[Written in 2017, 25 years old. Edited only for structure and grammar.]
I couldn't fall asleep last night. Maybe it was the cool September air brushing through my window, the light pollution from the high-rise buildings dusting over my room like shadows out on a street corner, or maybe it was my ovulation. Or the feeling that things are changing, the planets are shifting, and new names are entering and exiting my mind, replacing old ones on the shelf.
An older man sat next to me on the train and I watched as the sunlight behind the window poured out onto his hand which sat softly on his knee. He stared at his left as if it were a new foreign object. The greyish-blue veins were embedded in the terrains of his dried skin in the form of several wrinkles. He opened and closed his hand in slow motion. I reflected on his life, his Japanese world. He wore no ring. He moved so gently and softly when he grabbed his bag and exited the train. He was a whisper among the chaos of Tokyo and I would never hear him again.

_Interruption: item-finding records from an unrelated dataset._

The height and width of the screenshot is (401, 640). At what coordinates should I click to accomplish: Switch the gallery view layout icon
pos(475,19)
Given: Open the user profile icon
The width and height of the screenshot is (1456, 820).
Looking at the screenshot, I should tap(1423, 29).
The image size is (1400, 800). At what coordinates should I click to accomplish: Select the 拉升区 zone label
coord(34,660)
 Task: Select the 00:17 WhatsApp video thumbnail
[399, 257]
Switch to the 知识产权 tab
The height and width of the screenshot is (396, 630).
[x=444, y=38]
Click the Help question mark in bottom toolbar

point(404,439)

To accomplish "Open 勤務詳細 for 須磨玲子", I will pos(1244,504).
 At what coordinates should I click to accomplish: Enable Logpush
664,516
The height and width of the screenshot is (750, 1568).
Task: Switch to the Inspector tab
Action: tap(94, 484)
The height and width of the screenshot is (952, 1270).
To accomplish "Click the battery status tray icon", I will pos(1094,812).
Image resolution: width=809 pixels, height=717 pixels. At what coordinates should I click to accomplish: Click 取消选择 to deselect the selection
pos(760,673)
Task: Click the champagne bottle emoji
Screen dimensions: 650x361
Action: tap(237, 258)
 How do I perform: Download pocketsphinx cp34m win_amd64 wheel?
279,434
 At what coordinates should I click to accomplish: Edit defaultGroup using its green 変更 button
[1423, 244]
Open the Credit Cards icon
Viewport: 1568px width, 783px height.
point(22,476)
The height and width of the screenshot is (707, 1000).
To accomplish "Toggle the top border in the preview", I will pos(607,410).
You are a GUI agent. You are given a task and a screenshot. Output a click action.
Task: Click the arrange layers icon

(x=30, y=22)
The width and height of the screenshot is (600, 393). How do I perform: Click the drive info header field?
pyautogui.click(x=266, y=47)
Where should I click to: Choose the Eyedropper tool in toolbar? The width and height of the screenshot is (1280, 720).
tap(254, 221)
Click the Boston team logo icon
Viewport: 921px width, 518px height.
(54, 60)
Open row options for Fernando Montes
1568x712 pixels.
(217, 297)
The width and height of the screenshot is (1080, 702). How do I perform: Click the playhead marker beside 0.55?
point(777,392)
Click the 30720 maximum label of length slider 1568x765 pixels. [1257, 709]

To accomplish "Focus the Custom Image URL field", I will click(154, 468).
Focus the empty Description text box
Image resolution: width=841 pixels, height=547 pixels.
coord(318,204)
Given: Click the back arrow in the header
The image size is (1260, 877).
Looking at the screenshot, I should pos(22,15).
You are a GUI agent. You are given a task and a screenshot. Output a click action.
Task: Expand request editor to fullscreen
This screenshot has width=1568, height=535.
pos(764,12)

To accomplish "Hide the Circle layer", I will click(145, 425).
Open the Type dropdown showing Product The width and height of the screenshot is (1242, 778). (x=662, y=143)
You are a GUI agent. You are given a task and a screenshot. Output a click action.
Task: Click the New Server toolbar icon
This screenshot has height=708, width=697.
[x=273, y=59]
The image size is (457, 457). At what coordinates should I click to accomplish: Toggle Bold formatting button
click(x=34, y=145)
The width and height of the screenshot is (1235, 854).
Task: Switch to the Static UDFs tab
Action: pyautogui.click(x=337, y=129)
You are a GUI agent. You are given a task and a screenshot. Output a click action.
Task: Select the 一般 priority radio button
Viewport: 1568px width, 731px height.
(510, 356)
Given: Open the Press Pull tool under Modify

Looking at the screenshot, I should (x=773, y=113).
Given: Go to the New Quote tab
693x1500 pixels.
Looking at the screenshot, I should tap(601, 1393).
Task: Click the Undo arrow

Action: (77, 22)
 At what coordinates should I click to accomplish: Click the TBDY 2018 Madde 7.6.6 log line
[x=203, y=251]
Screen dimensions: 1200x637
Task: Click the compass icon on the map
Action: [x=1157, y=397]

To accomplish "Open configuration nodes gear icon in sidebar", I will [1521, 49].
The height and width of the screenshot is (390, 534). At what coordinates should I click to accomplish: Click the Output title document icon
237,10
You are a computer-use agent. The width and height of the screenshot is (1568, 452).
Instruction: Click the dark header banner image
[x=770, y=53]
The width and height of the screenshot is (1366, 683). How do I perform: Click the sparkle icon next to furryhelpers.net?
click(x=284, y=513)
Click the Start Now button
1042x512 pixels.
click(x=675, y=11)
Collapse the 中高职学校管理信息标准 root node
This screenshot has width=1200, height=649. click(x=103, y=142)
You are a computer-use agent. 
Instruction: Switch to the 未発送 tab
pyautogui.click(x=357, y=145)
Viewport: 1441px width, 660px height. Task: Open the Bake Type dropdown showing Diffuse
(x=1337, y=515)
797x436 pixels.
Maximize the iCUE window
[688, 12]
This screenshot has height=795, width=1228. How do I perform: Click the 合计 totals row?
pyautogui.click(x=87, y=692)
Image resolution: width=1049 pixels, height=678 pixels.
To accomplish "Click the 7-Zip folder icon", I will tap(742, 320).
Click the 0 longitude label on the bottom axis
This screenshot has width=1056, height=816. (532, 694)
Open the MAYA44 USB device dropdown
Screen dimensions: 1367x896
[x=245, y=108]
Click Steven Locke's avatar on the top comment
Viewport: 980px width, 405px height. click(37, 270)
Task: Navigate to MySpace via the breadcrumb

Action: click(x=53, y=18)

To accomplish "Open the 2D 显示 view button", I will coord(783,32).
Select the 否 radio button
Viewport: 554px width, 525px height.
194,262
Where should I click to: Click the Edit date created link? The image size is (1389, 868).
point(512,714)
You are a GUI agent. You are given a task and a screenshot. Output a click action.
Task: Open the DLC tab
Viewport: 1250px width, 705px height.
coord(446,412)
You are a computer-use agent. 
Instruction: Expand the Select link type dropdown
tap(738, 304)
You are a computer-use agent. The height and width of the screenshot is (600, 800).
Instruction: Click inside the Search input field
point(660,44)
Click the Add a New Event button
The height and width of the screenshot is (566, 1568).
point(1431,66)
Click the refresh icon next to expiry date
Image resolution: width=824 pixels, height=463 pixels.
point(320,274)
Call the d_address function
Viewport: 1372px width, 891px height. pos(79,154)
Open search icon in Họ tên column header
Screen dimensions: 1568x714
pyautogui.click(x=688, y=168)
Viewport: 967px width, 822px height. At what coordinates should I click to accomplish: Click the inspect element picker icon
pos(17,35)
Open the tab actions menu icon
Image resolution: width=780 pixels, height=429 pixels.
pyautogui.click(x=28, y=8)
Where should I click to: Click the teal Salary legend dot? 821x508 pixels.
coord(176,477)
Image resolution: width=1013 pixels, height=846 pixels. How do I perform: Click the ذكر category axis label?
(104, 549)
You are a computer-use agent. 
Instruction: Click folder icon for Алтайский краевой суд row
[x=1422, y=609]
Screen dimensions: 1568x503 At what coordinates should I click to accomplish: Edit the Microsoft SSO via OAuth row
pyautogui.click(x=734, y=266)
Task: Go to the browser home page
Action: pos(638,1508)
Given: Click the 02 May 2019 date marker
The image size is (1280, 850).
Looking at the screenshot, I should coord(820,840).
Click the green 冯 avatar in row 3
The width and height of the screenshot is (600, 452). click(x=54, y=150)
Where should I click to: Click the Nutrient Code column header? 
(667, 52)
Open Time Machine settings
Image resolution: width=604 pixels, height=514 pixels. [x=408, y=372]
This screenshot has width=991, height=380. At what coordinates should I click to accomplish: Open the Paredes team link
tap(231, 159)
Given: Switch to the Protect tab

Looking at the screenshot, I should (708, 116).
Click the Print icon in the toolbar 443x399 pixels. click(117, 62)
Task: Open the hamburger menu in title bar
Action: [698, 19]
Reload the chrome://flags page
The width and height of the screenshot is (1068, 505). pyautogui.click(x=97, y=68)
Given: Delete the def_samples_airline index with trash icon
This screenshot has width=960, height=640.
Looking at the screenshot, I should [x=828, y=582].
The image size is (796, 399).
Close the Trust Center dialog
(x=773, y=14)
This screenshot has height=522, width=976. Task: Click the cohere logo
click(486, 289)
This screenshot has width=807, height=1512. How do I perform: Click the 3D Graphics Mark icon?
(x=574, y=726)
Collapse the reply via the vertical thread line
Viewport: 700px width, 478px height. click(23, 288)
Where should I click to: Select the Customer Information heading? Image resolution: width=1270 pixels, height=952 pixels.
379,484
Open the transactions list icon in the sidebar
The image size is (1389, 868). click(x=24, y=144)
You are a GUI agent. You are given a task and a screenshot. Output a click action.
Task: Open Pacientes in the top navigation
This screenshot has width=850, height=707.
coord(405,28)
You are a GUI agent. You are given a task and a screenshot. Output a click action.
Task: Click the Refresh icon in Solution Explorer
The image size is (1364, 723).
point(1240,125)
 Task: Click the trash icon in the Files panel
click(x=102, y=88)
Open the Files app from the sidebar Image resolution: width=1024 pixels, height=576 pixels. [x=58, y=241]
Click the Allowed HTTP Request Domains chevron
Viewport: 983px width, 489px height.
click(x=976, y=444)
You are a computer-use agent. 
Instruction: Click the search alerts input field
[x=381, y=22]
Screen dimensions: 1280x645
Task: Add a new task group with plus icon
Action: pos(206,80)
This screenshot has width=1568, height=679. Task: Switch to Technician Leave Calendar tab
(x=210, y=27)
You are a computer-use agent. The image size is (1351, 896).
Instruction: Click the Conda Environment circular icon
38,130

The police officer was young and very handsome. He had hands covered in dense black hair. Each finger was adorned with thick, long individual strands of raven hair that resembled the eyelashes of camels.
I communicated a whole food order in Japanese today.
Life is a game
up, down, check
mate
The length of each eyelash is
scruff to soft skin
His breath above mine
I am in this space of time
Allowing our bodies to be the
center
of the universe.
Teaching English has its downs but today my student Kanako, who works in IT, told me she'd like to speak English to better communicate with her Indian coworkers (so she could be invited out to lunch with them, to their favorite curry restaurants). Seeing their English goals is enlightening to me and makes me feel grateful that I can help them. Also, Hitoshi told me today that last weekend he attended an international business conference in Korea where he spoke English the whole time. He was beaming as he told me this. He practiced the classic Japanese humility by saying he didn't speak fluently, of course, but I assured him he is doing exceptionally well. It was infectious to witness. And finally, a 20-year-old Hirokazu said his dream is to get married. It was adorable. Today is good.
September 16 — the first cold day. ❣️
Tracy, I remember when five years ago you came over while I was recovering from my back surgery and you explained this feeling to me — the tightness in your throat, the anxiety working.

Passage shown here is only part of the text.